Parallel Agent Serving Is A Hardware Shape Now

A public field report from Ahmad Osman showed a 14x RTX 3090 rig serving Qwen 3.6 27B with 42 parallel agents at a claimed full 256K context shape, using EXL3 6bpw, FP8 KV cache, and the Aphrodite Inference Engine with tensor parallelism and pipeline parallelism combined.

That does not map directly onto a three-GPU node.

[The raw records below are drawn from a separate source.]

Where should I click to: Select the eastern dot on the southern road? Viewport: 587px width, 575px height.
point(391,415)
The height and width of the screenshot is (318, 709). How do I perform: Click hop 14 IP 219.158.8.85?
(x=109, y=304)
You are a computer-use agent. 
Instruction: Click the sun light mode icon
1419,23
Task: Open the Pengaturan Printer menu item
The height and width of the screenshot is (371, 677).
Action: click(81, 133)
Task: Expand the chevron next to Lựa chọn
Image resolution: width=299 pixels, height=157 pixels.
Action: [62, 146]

It does change what is worth measuring.

The important signal is not just "bigger model." It is high-concurrency local agent serving: many long-context sessions resident at once, with quantized weights, compressed KV cache, batching, and hybrid TP/PP layouts doing the real work.

For smaller owned rigs, the follow-up questions are practical:

How many useful agent contexts can stay resident at 32K, 64K, and 128K?
Does compressed KV cache preserve answer quality under concurrency?
When does pipeline parallelism beat model replication?
How much throughput survives at lower power caps?
Which runtime gives the best stability before it gives the best benchmark number?

The local-agent future is not only one huge chat session. It is a rack full of useful contexts, kept close to the operator, with enough scheduling discipline to make them feel boring.